Illicit wildlife trade networks are complex but through Data Science we plan to provide new insights into solutions for addressing this challenge. Advanced data analytics can enable us to draw connections between incidents and to flag risk areas where companies may be unknowingly enabling the transportation of illegal wildlife cargo can help make companies more accountable and to deliver on the US National Strategy for Combating Wildlife Trafficking.
Partnering with Domain Experts
Since this social good problem was a new one for all of us, we needed to partner with experts and get their feedback frequently. Partnering closely with domain experts enabled us to ensure our solution(s) was valuable and actionable.
The primary point of contact for us was Dr. Neil Carter; this excerpt is directly from his website, "Dr. Neil Carter’s interdisciplinary research examines the complex dynamics that characterize interactions between wildlife and people (e.g., provision of ecosystem services, conflicts) in a global change context. His work addresses local to global wildlife conservation issues, utilizes a multitude of spatial techniques and tools, engages different stakeholders, and informs policymaking".

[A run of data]
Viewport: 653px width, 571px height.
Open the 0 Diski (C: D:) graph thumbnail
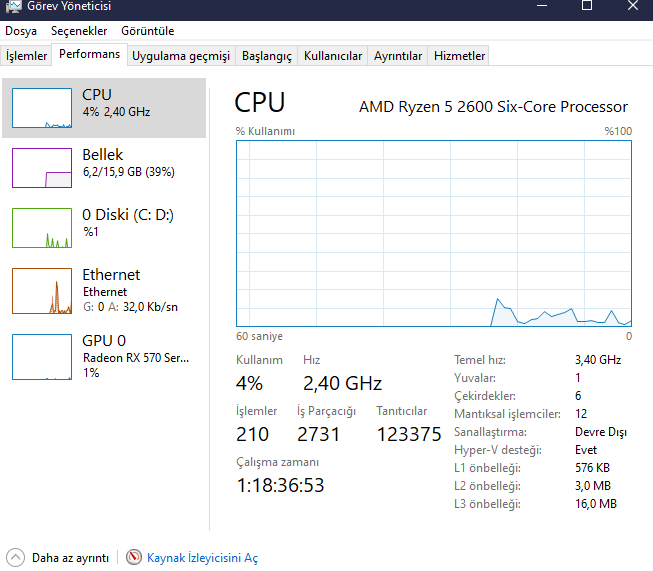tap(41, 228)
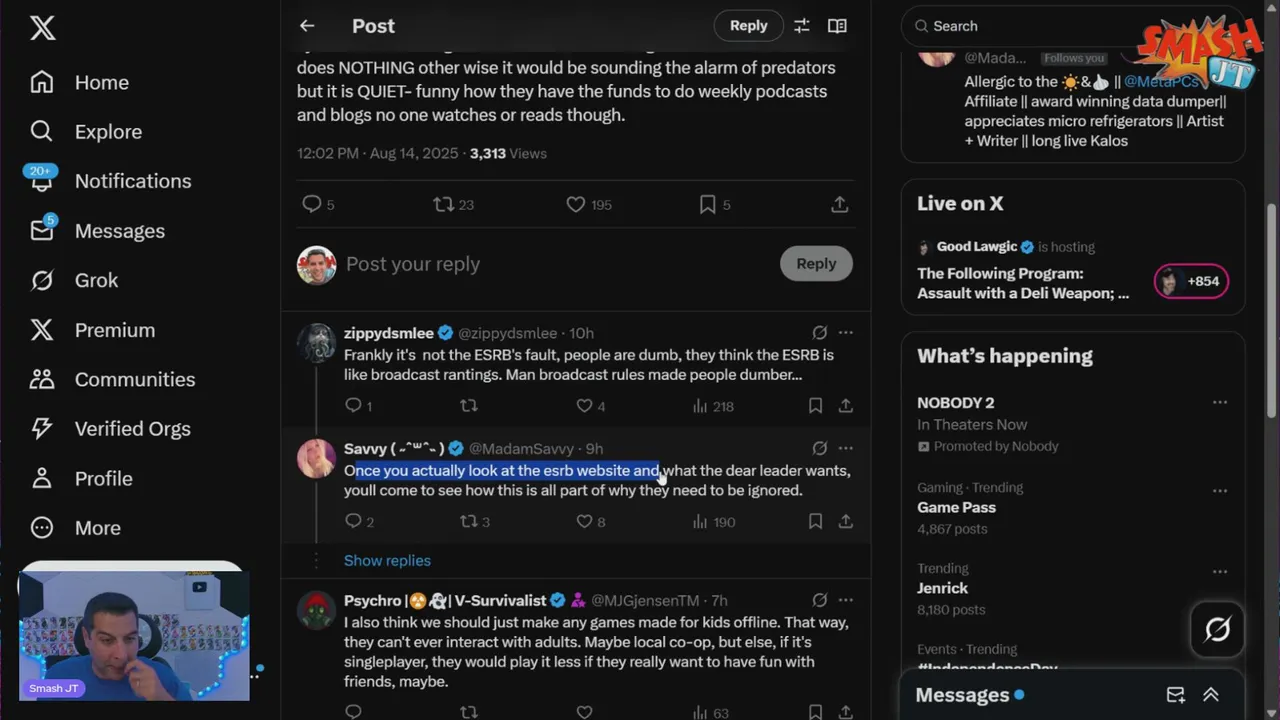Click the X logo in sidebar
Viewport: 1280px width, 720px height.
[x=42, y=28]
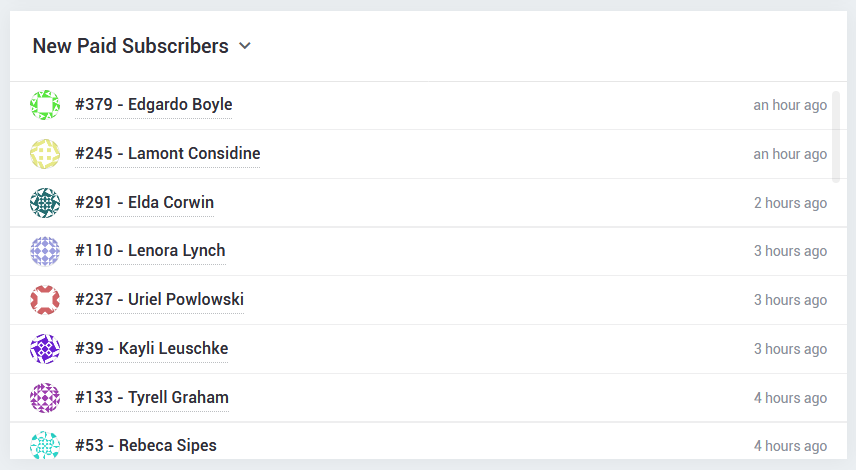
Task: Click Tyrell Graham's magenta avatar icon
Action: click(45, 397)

• **GIVEN TASK**
Reproduce the stretch of the text on illicit wildlife trade from "Illicit wildlife trade" through "Combating Wildlife Trafficking.".

• **SOLUTION TO THE PROBLEM**
Illicit wildlife trade networks are complex but through Data Science we plan to provide new insights into solutions for addressing this challenge. Advanced data analytics can enable us to draw connections between incidents and to flag risk areas where companies may be unknowingly enabling the transportation of illegal wildlife cargo can help make companies more accountable and to deliver on the US National Strategy for Combating Wildlife Trafficking.